[Instructions for the task]
Retype all of the entries word for word.

---- Material for this exercise

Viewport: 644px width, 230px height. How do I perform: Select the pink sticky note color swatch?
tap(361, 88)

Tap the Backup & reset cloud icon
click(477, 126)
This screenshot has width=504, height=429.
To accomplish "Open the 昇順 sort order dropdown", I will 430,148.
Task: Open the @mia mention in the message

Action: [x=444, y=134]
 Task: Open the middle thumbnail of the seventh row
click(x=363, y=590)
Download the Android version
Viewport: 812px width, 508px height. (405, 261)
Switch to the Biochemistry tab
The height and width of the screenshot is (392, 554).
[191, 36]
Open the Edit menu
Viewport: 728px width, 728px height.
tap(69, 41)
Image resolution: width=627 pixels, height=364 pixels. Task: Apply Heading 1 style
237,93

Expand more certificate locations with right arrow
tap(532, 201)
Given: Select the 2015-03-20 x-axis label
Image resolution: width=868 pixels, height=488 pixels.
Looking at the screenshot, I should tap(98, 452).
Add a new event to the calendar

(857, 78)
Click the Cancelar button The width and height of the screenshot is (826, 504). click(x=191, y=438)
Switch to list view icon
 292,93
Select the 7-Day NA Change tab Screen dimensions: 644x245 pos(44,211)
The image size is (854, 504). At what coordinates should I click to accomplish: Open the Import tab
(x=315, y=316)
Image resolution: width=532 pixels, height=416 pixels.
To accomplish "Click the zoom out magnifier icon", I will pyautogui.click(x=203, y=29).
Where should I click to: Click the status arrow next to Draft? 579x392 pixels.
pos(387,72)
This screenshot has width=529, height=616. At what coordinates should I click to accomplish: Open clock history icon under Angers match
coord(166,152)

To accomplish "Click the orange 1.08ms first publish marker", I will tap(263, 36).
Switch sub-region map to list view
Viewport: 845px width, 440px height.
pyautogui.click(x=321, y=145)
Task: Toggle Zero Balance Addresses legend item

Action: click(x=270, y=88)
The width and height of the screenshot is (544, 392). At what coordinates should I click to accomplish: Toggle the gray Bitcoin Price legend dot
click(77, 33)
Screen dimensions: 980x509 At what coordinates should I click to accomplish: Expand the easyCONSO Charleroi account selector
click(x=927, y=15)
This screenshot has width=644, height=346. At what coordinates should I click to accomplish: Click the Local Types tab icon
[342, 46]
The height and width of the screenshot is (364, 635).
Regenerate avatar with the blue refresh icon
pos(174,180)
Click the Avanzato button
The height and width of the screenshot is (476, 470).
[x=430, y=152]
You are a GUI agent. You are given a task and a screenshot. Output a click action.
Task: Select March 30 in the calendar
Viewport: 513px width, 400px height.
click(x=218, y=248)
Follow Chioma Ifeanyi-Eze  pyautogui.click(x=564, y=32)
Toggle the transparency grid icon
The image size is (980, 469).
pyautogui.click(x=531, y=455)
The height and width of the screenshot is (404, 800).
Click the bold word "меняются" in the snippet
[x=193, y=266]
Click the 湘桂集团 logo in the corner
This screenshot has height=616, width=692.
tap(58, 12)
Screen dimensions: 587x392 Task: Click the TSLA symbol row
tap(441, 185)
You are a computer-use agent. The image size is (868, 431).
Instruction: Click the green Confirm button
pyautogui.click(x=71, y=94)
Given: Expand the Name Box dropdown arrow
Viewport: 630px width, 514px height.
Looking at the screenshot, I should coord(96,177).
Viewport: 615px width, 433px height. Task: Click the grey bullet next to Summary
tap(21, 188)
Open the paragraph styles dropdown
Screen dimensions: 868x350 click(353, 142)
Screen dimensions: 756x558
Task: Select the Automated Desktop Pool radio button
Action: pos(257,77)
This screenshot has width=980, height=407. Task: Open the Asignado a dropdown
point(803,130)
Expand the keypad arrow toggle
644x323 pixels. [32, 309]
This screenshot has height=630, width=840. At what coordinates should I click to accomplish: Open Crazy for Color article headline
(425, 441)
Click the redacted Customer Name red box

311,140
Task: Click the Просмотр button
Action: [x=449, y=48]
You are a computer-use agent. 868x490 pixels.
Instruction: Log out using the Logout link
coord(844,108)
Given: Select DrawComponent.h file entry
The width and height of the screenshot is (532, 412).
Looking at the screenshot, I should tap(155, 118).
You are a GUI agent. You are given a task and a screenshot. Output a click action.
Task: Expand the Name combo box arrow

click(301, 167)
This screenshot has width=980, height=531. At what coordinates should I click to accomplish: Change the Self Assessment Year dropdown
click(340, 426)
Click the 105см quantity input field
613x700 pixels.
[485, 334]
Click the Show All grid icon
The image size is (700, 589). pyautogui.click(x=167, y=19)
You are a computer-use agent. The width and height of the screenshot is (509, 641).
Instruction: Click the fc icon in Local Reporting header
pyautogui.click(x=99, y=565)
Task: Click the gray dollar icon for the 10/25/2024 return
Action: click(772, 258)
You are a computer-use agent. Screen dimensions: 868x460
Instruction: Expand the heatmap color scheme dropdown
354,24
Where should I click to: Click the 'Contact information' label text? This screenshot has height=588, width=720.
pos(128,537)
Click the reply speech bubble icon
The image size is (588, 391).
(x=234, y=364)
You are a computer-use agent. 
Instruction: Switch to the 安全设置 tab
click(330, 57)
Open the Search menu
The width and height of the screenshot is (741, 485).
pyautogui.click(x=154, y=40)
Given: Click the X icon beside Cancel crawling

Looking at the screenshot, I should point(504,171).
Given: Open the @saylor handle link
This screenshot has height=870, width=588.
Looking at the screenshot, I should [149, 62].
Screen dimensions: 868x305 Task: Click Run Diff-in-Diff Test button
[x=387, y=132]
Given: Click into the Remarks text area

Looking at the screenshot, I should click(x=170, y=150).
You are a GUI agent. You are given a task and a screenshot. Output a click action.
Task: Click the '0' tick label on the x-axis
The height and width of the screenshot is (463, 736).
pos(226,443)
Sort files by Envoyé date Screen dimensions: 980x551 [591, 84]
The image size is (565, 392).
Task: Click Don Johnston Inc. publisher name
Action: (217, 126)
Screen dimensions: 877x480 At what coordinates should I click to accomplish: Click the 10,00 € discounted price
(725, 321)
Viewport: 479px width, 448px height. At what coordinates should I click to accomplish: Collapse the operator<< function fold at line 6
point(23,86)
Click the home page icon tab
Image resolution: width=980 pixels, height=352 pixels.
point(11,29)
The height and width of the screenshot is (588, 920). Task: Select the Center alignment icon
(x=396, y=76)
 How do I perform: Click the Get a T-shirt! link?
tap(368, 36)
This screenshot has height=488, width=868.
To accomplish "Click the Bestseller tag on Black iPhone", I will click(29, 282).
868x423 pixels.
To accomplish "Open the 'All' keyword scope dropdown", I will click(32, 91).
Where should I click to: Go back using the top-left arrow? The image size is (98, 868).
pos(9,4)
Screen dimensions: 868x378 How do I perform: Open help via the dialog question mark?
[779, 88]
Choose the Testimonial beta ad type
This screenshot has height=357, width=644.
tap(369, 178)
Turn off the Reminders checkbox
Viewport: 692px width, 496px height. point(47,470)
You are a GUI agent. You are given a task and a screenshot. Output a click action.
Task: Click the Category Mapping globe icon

--------

[Answer space]
Viewport: 644px width, 230px height. How do I perform: Select the pink sticky note color swatch?
tap(361, 88)

Tap the Backup & reset cloud icon
click(477, 126)
This screenshot has width=504, height=429.
To accomplish "Open the 昇順 sort order dropdown", I will 430,148.
Task: Open the @mia mention in the message

Action: [x=444, y=134]
 Task: Open the middle thumbnail of the seventh row
click(x=363, y=590)
Download the Android version
Viewport: 812px width, 508px height. (405, 261)
Switch to the Biochemistry tab
The height and width of the screenshot is (392, 554).
[191, 36]
Open the Edit menu
Viewport: 728px width, 728px height.
tap(69, 41)
Image resolution: width=627 pixels, height=364 pixels. Task: Apply Heading 1 style
237,93

Expand more certificate locations with right arrow
tap(532, 201)
Given: Select the 2015-03-20 x-axis label
Image resolution: width=868 pixels, height=488 pixels.
Looking at the screenshot, I should tap(98, 452).
Add a new event to the calendar

(857, 78)
Click the Cancelar button The width and height of the screenshot is (826, 504). click(x=191, y=438)
Switch to list view icon
 292,93
Select the 7-Day NA Change tab Screen dimensions: 644x245 pos(44,211)
The image size is (854, 504). At what coordinates should I click to accomplish: Open the Import tab
(x=315, y=316)
Image resolution: width=532 pixels, height=416 pixels.
To accomplish "Click the zoom out magnifier icon", I will pyautogui.click(x=203, y=29).
Where should I click to: Click the status arrow next to Draft? 579x392 pixels.
pos(387,72)
This screenshot has width=529, height=616. At what coordinates should I click to accomplish: Open clock history icon under Angers match
coord(166,152)

To accomplish "Click the orange 1.08ms first publish marker", I will tap(263, 36).
Switch sub-region map to list view
Viewport: 845px width, 440px height.
pyautogui.click(x=321, y=145)
Task: Toggle Zero Balance Addresses legend item

Action: click(x=270, y=88)
The width and height of the screenshot is (544, 392). At what coordinates should I click to accomplish: Toggle the gray Bitcoin Price legend dot
click(77, 33)
Screen dimensions: 980x509 At what coordinates should I click to accomplish: Expand the easyCONSO Charleroi account selector
click(x=927, y=15)
This screenshot has width=644, height=346. At what coordinates should I click to accomplish: Click the Local Types tab icon
[342, 46]
The height and width of the screenshot is (364, 635).
Regenerate avatar with the blue refresh icon
pos(174,180)
Click the Avanzato button
The height and width of the screenshot is (476, 470).
[x=430, y=152]
You are a GUI agent. You are given a task and a screenshot. Output a click action.
Task: Select March 30 in the calendar
Viewport: 513px width, 400px height.
click(x=218, y=248)
Follow Chioma Ifeanyi-Eze  pyautogui.click(x=564, y=32)
Toggle the transparency grid icon
The image size is (980, 469).
pyautogui.click(x=531, y=455)
The height and width of the screenshot is (404, 800).
Click the bold word "меняются" in the snippet
[x=193, y=266]
Click the 湘桂集团 logo in the corner
This screenshot has height=616, width=692.
tap(58, 12)
Screen dimensions: 587x392 Task: Click the TSLA symbol row
tap(441, 185)
You are a computer-use agent. The image size is (868, 431).
Instruction: Click the green Confirm button
pyautogui.click(x=71, y=94)
Given: Expand the Name Box dropdown arrow
Viewport: 630px width, 514px height.
Looking at the screenshot, I should coord(96,177).
Viewport: 615px width, 433px height. Task: Click the grey bullet next to Summary
tap(21, 188)
Open the paragraph styles dropdown
Screen dimensions: 868x350 click(353, 142)
Screen dimensions: 756x558
Task: Select the Automated Desktop Pool radio button
Action: pos(257,77)
This screenshot has width=980, height=407. Task: Open the Asignado a dropdown
point(803,130)
Expand the keypad arrow toggle
644x323 pixels. [32, 309]
This screenshot has height=630, width=840. At what coordinates should I click to accomplish: Open Crazy for Color article headline
(425, 441)
Click the redacted Customer Name red box

311,140
Task: Click the Просмотр button
Action: [x=449, y=48]
You are a computer-use agent. 868x490 pixels.
Instruction: Log out using the Logout link
coord(844,108)
Given: Select DrawComponent.h file entry
The width and height of the screenshot is (532, 412).
Looking at the screenshot, I should tap(155, 118).
You are a GUI agent. You are given a task and a screenshot. Output a click action.
Task: Expand the Name combo box arrow

click(301, 167)
This screenshot has width=980, height=531. At what coordinates should I click to accomplish: Change the Self Assessment Year dropdown
click(340, 426)
Click the 105см quantity input field
613x700 pixels.
[485, 334]
Click the Show All grid icon
The image size is (700, 589). pyautogui.click(x=167, y=19)
You are a computer-use agent. The width and height of the screenshot is (509, 641).
Instruction: Click the fc icon in Local Reporting header
pyautogui.click(x=99, y=565)
Task: Click the gray dollar icon for the 10/25/2024 return
Action: click(772, 258)
You are a computer-use agent. Screen dimensions: 868x460
Instruction: Expand the heatmap color scheme dropdown
354,24
Where should I click to: Click the 'Contact information' label text? This screenshot has height=588, width=720.
pos(128,537)
Click the reply speech bubble icon
The image size is (588, 391).
(x=234, y=364)
You are a computer-use agent. 
Instruction: Switch to the 安全设置 tab
click(330, 57)
Open the Search menu
The width and height of the screenshot is (741, 485).
pyautogui.click(x=154, y=40)
Given: Click the X icon beside Cancel crawling

Looking at the screenshot, I should point(504,171).
Given: Open the @saylor handle link
This screenshot has height=870, width=588.
Looking at the screenshot, I should [149, 62].
Screen dimensions: 868x305 Task: Click Run Diff-in-Diff Test button
[x=387, y=132]
Given: Click into the Remarks text area

Looking at the screenshot, I should click(x=170, y=150).
You are a GUI agent. You are given a task and a screenshot. Output a click action.
Task: Click the '0' tick label on the x-axis
The height and width of the screenshot is (463, 736).
pos(226,443)
Sort files by Envoyé date Screen dimensions: 980x551 [591, 84]
The image size is (565, 392).
Task: Click Don Johnston Inc. publisher name
Action: (217, 126)
Screen dimensions: 877x480 At what coordinates should I click to accomplish: Click the 10,00 € discounted price
(725, 321)
Viewport: 479px width, 448px height. At what coordinates should I click to accomplish: Collapse the operator<< function fold at line 6
point(23,86)
Click the home page icon tab
Image resolution: width=980 pixels, height=352 pixels.
point(11,29)
The height and width of the screenshot is (588, 920). Task: Select the Center alignment icon
(x=396, y=76)
 How do I perform: Click the Get a T-shirt! link?
tap(368, 36)
This screenshot has height=488, width=868.
To accomplish "Click the Bestseller tag on Black iPhone", I will click(29, 282).
868x423 pixels.
To accomplish "Open the 'All' keyword scope dropdown", I will click(32, 91).
Where should I click to: Go back using the top-left arrow? The image size is (98, 868).
pos(9,4)
Screen dimensions: 868x378 How do I perform: Open help via the dialog question mark?
[779, 88]
Choose the Testimonial beta ad type
This screenshot has height=357, width=644.
tap(369, 178)
Turn off the Reminders checkbox
Viewport: 692px width, 496px height. point(47,470)
You are a GUI agent. You are given a task and a screenshot. Output a click action.
Task: Click the Category Mapping globe icon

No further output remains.